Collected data
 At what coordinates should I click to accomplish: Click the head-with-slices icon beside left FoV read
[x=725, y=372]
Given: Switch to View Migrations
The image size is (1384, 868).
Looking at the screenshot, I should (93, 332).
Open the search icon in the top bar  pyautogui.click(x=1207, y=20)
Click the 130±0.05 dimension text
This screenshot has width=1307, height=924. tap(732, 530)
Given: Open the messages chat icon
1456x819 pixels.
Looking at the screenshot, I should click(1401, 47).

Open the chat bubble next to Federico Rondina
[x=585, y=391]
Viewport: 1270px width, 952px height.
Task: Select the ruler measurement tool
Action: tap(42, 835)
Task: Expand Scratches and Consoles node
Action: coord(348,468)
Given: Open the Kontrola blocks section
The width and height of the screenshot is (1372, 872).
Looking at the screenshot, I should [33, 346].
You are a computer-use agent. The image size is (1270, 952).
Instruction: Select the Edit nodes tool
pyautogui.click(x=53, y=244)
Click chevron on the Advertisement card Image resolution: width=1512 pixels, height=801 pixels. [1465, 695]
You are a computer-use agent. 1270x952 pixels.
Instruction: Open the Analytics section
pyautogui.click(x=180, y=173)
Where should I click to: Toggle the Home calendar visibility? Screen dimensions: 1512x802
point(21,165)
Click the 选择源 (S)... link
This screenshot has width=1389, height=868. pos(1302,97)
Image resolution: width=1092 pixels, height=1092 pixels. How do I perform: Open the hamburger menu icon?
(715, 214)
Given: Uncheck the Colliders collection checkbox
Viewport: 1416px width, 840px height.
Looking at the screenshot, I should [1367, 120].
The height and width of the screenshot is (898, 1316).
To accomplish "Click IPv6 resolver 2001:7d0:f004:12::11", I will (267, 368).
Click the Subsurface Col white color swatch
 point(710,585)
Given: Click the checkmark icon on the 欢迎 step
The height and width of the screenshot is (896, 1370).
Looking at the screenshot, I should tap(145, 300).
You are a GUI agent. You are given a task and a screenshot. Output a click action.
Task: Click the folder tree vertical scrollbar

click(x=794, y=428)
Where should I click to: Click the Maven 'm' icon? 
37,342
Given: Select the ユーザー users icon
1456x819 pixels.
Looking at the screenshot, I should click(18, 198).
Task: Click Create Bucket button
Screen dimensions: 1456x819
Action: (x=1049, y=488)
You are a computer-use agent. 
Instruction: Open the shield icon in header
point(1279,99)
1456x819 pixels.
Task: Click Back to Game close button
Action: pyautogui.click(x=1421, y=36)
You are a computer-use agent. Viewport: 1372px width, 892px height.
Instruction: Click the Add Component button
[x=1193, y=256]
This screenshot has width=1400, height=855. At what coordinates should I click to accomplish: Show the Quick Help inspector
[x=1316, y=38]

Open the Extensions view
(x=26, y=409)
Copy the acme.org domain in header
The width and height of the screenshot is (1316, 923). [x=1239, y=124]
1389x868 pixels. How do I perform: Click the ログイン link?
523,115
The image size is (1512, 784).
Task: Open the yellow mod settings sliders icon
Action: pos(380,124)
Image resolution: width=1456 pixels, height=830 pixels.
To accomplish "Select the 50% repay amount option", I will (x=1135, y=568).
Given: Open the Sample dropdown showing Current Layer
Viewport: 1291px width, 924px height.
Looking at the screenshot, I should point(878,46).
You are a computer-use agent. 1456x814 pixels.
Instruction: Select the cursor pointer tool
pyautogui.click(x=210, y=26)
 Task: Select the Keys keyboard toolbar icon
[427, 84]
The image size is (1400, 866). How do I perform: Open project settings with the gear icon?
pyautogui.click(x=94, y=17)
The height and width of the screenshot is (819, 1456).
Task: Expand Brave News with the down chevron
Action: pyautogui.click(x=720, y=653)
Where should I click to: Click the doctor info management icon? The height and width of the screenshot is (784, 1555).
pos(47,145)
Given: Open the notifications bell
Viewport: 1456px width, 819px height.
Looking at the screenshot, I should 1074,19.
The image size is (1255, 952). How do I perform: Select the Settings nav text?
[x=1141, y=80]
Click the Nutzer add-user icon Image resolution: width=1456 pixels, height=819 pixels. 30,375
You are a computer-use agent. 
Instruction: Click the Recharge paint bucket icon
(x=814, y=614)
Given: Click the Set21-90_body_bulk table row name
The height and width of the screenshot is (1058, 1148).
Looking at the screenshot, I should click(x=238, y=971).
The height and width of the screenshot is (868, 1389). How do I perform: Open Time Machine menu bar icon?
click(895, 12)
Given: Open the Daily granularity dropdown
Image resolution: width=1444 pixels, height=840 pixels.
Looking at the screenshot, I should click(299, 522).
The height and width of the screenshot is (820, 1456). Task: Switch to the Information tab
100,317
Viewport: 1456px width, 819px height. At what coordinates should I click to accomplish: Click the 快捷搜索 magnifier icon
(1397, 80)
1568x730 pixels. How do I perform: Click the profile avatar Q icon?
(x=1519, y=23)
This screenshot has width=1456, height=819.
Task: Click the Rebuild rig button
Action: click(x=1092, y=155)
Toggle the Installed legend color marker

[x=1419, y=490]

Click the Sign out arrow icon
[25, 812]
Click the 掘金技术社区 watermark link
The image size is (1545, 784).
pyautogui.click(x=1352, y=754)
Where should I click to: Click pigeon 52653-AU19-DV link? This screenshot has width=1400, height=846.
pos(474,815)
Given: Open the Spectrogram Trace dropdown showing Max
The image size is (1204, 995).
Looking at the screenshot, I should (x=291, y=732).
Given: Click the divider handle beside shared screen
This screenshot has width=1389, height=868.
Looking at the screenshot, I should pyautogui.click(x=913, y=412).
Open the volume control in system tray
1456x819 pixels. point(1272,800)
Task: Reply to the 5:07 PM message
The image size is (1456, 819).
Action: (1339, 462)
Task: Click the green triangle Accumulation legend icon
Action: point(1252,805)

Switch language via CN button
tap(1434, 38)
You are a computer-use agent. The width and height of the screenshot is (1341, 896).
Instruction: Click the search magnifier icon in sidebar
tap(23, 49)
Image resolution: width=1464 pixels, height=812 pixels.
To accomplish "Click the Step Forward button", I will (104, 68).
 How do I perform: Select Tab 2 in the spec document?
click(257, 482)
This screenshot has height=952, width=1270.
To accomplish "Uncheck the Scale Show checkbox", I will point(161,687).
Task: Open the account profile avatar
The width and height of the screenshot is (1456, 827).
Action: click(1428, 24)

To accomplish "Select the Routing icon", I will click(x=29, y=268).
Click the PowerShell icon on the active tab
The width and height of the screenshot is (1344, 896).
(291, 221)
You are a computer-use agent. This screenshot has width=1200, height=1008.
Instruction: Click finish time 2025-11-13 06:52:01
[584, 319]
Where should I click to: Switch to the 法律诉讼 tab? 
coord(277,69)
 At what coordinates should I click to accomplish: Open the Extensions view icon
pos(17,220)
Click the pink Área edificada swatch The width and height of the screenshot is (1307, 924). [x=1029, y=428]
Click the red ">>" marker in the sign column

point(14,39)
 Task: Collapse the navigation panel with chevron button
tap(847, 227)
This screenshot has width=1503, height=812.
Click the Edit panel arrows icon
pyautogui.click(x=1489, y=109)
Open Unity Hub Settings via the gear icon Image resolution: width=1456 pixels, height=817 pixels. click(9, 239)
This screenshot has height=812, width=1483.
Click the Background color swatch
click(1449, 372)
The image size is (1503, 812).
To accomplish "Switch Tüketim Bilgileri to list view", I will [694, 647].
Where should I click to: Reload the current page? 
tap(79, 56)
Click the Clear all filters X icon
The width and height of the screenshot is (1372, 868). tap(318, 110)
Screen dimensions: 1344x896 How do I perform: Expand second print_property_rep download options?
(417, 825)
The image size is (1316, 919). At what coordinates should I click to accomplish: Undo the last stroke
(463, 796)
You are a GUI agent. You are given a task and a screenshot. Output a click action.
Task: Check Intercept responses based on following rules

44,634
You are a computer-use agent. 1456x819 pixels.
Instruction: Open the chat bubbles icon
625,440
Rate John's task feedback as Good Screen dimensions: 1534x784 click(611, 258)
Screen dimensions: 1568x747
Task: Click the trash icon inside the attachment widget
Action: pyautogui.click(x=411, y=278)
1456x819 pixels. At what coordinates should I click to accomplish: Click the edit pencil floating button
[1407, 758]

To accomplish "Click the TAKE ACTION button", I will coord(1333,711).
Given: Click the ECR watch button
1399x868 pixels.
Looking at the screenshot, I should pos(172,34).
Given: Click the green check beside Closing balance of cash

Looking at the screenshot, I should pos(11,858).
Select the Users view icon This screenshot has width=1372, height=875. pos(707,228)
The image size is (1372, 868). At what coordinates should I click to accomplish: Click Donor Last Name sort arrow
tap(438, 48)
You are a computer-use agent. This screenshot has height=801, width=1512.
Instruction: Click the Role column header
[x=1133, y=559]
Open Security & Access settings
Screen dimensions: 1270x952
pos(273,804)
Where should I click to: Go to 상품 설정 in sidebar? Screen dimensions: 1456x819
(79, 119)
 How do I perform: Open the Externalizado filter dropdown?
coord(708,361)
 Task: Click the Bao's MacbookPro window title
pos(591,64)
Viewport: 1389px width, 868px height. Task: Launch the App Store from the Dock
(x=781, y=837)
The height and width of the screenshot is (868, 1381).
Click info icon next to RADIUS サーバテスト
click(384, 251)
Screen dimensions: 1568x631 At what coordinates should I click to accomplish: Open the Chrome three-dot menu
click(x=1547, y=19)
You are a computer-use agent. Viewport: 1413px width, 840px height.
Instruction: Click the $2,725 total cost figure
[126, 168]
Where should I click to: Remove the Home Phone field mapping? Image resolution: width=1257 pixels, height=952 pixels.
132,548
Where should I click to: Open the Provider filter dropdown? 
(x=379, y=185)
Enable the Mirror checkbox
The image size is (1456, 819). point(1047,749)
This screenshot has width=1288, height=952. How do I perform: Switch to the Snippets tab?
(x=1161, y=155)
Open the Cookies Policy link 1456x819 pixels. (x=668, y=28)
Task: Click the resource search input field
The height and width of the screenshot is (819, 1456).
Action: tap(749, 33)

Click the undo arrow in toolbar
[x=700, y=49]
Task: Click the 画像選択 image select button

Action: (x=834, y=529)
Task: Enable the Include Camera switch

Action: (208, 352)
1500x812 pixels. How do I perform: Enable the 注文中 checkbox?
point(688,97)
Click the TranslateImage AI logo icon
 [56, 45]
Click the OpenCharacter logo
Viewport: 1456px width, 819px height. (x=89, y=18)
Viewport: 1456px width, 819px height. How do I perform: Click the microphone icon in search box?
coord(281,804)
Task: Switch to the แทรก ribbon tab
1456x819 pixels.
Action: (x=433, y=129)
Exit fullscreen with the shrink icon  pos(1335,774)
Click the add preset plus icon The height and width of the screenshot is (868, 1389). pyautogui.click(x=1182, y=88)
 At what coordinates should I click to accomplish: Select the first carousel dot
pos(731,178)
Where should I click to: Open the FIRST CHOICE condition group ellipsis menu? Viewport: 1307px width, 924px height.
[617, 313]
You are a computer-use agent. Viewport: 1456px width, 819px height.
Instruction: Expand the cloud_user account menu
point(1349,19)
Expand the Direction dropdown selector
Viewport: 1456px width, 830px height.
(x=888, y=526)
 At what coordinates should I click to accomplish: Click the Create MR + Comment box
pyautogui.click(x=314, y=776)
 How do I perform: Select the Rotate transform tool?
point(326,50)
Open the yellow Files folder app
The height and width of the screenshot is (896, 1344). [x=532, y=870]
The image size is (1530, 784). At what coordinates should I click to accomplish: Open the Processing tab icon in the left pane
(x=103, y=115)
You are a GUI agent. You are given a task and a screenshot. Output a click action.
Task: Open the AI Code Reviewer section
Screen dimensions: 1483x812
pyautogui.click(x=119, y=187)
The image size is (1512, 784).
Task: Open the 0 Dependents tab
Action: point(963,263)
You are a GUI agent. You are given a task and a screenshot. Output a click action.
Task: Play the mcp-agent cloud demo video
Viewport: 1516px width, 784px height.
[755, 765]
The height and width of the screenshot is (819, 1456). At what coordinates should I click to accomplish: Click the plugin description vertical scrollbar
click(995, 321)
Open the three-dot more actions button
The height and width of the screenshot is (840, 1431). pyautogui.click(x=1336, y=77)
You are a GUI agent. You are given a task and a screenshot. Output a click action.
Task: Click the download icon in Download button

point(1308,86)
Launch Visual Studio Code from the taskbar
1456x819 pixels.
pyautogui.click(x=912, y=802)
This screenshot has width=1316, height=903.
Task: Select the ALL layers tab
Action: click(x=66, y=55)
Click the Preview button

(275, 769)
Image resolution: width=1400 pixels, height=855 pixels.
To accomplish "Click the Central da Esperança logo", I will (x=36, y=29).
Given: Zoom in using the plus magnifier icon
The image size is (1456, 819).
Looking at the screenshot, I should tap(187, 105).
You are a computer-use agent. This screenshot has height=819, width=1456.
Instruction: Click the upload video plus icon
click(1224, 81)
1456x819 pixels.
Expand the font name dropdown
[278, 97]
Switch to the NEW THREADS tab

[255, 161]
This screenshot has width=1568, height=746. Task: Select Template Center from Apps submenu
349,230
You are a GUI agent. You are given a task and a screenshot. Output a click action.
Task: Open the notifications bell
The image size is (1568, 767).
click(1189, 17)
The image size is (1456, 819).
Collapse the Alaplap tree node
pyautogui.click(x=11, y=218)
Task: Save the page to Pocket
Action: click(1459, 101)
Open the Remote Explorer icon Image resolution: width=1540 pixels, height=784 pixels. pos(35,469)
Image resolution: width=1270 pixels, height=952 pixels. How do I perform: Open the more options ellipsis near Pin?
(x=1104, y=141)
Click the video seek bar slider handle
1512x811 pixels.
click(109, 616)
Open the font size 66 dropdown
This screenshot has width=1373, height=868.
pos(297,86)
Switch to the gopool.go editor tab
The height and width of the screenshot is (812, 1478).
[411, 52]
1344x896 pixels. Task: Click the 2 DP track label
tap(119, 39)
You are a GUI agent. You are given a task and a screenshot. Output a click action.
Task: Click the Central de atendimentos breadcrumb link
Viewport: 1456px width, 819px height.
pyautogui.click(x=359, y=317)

**Task instructions**
In the entries above, identify every line with the word "bell". Copy those lines.

**Exercise output**
Given: Open the notifications bell
Task: Open the notifications bell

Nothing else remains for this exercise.